30 JULY 2005, Page 27

A darker shade of grey

Andrew Barrow

BETSY: THE DRAMATIC BIOGRAPHY OF PRISON REFORMER ELIZABETH FRY by Jean Hatton Monarch, £8.99, pp. 368, ISBN 1854247050 The somewhat starchy figure of Elizabeth Fry — in this racy, popularising biography, Jean Hatton has chosen to call her Betsy hovered over my childhood. Like hundreds of thousands of other descendants of the ‘East Anglian mafia’, I can claim the Norwich-born prison reformer as an aunt, a very distant one.

I doubt if other Fry descendants and collaterals — we include Princess Diana’s one-time heart-throb Oliver Hoare, Barclays Bank former chairman Andrew Buxton and the actors Christopher Cazenove and dear old Stephen Fry himself — have ever dined out on this particular connection. In my case, however, ‘Aunt Fry’ was a dominant ancestral presence never mind about the link with Fry’s chocolates — and even the subject of a wax statuette kept under a domed glass case in my grandmother’s bedroom.

Alas, for many years Elizabeth Fry’s true and highly complicated character remained impenetrable under her tightfitting bonnet. This was partly her own fault — she ripped out key pages from her tell-tale journals — and partly the fault of her daughters, who published a book after their mother’s death presenting her as a saint and obliterating anything that could tarnish her pious image.

In recent years a few details of Mrs Fry’s darker side have trickled out, not least about her drinking habits, but here at last is the Full Betsy. Jean Hatton has raked through the surviving 47 volumes of the prison reformer’s handwritten journals and holds nothing back, not even menstrual blood or details of her first baby’s tiny bowel movements.

We learn that the woman who made history by entering Newgate prison alone and taming its savage inhabitants, who established the first-ever prison school, then a workshop, and who went on to become an international star and adviser to monarchs and prime ministers, was an extraordinarily vulnerable creature under neath, prone to chronic post-natal depression — she had ten children in all — and every form of insecurity, jealousy, panic attack, matrimonial hiccup, suicidal impulse and dark despair.

We also get full details of the calamitous financial affairs that engulfed this Quaker heroine. Born in 1780 into the affluent Gurney family of Earlham Hall, and marrying into the even richer Fry dynasty, she could not have anticipated her husband’s bankruptcies or the loss of their family home — she hid in the attics when the bailiffs moved in — and the humiliation of becoming dependent on one of her brothers, even if he did put an olive-green coach and neat footmen at her disposal.

And, of course, in her hour of need she reached out more and more for the bottle and for drugs. ‘A small portion of opium and a rather free use of port wine,’ she noted in 1842, ‘are essential to keep me in the degree of health that I am favoured to partake of.’ Oh dear, oh dear, but without this Dutch courage would Elizabeth Fry have conquered Newgate, changed convicts’ perceptions of themselves across Europe or persuaded diehard politicians — sometimes only a cliché will suffice — to be tough on the causes of crime? And would she have ever addressed those huge, bedazzled crowds who flocked to witness her ministry?

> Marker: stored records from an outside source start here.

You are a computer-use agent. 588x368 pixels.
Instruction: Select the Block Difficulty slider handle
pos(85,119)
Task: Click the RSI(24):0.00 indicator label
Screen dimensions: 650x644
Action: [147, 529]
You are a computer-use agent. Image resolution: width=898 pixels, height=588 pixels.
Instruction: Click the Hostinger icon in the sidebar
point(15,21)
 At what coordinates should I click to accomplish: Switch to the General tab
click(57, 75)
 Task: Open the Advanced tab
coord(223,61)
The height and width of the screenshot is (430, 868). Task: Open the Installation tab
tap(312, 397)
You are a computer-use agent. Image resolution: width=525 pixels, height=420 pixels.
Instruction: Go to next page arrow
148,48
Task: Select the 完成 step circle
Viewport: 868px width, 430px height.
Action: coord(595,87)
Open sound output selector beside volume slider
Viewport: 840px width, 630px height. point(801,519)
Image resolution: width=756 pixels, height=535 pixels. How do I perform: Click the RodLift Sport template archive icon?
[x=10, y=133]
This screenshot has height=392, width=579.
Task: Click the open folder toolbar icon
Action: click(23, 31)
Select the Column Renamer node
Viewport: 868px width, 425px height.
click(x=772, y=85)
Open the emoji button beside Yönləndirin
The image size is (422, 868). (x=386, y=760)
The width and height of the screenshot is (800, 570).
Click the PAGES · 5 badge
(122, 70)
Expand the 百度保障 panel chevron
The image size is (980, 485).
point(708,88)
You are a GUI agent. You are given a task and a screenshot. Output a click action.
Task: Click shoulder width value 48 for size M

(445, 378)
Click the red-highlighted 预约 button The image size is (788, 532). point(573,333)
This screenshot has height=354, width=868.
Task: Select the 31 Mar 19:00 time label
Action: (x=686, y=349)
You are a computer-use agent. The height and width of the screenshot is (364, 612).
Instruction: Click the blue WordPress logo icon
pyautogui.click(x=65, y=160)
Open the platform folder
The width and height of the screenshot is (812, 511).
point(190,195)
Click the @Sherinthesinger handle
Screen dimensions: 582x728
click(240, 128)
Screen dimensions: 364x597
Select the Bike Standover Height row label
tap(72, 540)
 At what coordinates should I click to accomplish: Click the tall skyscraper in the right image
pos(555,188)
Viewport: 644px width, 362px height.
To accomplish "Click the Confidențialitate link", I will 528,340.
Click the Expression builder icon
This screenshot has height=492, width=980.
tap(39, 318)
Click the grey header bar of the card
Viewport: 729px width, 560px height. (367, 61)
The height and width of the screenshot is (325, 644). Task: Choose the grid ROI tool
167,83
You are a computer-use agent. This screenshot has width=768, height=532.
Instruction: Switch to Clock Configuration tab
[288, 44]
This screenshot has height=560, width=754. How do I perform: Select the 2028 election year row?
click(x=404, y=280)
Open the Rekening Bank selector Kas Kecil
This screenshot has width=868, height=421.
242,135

During her lifetime, Betsy was often an embarrassment to her family. After her death in 1845 she acquired the patina of the formidably frumpish do-gooder portrayed on the current £5 note. Now, thanks to this recklessly honest book, she has at last emerged as an all-round human being whom her huge, extended circle of presentday relations can be quietly proud of. For my part, I must now try and restrain myself from telling every shopkeeper to whom I extend a fiver that the lady on the reverse is my aunt. The other day, I relayed this boastful information to my local Muslim newsagent and met with the lugubrious reply, ‘You told me that before.’